- What is required: Below are some records; output exactly the lines from the line with "Click the location" to the line with "Given: Select the S/N column header", both ends kept, and nothing more.

Data excerpts
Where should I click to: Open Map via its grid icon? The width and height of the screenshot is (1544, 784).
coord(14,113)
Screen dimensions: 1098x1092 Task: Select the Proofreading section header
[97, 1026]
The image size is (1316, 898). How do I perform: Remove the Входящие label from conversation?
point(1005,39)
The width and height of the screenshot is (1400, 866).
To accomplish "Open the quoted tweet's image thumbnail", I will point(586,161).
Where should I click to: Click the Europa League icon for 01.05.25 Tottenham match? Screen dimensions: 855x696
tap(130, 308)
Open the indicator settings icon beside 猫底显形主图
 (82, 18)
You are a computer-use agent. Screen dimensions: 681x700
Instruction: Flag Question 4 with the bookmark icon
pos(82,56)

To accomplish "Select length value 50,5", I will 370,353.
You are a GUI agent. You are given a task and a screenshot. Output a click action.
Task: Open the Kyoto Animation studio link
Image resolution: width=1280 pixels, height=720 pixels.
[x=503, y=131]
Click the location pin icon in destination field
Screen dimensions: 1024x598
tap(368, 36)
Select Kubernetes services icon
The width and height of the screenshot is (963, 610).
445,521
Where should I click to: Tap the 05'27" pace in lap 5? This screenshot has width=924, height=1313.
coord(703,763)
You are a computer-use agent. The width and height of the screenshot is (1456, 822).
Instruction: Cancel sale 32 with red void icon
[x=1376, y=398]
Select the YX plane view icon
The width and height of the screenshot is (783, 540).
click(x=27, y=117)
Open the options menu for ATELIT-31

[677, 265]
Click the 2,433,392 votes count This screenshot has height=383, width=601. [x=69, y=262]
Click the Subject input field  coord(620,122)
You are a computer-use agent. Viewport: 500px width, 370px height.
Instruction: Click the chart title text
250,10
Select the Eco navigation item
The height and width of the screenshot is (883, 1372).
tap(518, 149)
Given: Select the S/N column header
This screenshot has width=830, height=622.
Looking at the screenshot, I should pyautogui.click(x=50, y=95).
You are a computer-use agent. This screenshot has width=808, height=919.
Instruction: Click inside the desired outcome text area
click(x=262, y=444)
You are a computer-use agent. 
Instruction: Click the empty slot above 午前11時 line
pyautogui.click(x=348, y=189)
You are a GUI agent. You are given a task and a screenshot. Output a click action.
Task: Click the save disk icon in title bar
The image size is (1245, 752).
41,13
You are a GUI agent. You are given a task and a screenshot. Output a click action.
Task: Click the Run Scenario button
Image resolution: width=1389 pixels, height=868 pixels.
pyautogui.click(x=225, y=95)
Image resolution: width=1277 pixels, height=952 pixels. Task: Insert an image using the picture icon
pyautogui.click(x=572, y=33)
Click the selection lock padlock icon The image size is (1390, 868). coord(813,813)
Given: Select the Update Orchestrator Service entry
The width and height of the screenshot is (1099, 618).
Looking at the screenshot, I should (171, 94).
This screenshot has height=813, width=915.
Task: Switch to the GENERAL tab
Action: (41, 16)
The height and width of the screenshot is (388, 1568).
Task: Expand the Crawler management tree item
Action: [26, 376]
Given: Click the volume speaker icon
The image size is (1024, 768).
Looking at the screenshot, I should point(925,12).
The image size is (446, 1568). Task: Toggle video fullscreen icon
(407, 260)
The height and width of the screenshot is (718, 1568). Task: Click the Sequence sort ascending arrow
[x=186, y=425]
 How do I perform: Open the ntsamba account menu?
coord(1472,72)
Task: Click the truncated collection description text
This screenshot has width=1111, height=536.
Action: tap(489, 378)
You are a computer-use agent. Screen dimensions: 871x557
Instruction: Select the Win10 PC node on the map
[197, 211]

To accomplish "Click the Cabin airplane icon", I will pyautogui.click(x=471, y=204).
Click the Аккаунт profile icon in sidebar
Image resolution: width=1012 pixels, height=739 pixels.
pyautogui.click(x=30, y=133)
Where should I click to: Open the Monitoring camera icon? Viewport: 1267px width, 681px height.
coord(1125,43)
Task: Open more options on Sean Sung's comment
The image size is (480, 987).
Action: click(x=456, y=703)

- Answer to this problem:
Click the location pin icon in destination field
Screen dimensions: 1024x598
tap(368, 36)
Select Kubernetes services icon
The width and height of the screenshot is (963, 610).
445,521
Where should I click to: Tap the 05'27" pace in lap 5? This screenshot has width=924, height=1313.
coord(703,763)
You are a computer-use agent. The width and height of the screenshot is (1456, 822).
Instruction: Cancel sale 32 with red void icon
[x=1376, y=398]
Select the YX plane view icon
The width and height of the screenshot is (783, 540).
click(x=27, y=117)
Open the options menu for ATELIT-31

[677, 265]
Click the 2,433,392 votes count This screenshot has height=383, width=601. [x=69, y=262]
Click the Subject input field  coord(620,122)
You are a computer-use agent. Viewport: 500px width, 370px height.
Instruction: Click the chart title text
250,10
Select the Eco navigation item
The height and width of the screenshot is (883, 1372).
tap(518, 149)
Given: Select the S/N column header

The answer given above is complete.